- [Stored data]
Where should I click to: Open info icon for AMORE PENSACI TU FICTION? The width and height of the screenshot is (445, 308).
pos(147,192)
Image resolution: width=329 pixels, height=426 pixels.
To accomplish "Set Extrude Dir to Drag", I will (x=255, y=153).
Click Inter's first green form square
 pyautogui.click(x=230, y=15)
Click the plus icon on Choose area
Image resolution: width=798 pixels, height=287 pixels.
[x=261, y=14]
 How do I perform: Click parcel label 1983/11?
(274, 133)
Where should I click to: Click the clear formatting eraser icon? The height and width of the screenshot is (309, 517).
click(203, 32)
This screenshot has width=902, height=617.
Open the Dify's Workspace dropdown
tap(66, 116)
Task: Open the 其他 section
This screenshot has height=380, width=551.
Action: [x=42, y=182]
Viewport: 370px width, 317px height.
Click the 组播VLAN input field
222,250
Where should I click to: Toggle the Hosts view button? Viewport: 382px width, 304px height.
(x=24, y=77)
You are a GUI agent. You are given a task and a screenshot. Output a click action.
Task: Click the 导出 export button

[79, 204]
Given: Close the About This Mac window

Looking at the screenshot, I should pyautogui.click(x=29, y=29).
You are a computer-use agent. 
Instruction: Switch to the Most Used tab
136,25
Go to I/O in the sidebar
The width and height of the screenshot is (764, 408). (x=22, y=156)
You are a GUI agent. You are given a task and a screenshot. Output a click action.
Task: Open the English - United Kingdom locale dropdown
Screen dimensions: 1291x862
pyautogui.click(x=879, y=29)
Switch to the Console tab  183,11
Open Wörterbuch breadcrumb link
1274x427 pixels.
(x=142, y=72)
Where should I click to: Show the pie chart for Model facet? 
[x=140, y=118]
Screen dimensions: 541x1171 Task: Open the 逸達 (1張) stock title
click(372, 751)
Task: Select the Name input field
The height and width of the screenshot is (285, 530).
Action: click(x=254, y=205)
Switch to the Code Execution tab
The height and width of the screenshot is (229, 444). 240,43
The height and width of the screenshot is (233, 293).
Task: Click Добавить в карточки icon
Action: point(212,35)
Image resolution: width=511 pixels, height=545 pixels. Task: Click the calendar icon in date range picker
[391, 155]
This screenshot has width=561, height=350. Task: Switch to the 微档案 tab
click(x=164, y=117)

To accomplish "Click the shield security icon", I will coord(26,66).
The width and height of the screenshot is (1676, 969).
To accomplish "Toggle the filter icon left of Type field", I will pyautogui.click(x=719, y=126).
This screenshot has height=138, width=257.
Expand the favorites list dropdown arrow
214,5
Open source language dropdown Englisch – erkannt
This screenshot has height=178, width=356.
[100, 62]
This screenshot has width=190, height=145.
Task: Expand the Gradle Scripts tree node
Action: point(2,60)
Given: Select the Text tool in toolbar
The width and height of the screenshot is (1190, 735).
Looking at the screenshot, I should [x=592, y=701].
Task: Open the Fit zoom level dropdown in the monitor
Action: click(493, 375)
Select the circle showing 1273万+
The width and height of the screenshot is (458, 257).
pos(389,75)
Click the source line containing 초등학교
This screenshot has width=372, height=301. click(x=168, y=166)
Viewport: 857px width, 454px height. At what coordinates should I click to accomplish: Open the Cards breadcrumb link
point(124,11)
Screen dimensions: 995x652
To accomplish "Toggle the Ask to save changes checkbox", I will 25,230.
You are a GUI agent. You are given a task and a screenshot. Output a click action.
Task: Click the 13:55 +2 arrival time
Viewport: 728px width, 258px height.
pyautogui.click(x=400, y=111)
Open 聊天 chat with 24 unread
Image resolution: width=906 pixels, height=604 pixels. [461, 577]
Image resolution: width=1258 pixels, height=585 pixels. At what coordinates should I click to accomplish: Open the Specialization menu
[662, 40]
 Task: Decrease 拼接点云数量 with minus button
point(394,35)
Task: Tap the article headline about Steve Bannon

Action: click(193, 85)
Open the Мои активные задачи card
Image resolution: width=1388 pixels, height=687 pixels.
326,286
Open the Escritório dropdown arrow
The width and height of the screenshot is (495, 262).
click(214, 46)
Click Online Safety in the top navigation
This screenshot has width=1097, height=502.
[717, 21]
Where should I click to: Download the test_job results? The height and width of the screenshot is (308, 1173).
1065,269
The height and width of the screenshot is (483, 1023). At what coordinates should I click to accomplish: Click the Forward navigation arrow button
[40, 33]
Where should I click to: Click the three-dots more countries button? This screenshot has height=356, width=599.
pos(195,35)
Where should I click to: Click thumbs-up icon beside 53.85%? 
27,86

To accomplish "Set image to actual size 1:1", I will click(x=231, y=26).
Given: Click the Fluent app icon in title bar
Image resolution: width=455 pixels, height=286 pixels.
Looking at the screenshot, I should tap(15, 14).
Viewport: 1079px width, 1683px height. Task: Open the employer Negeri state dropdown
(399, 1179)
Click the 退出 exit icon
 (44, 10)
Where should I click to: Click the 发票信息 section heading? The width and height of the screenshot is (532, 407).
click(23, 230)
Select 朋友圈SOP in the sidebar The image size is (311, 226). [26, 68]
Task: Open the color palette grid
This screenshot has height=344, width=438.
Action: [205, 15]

- [Requirement] Everything from the line with "Where should I click to: Click the 发票信息" to the last line of the entries above is to be retyped exactly. Include both ends.

- [Exercise response]
Where should I click to: Click the 发票信息 section heading? The width and height of the screenshot is (532, 407).
click(23, 230)
Select 朋友圈SOP in the sidebar The image size is (311, 226). [26, 68]
Task: Open the color palette grid
This screenshot has height=344, width=438.
Action: [205, 15]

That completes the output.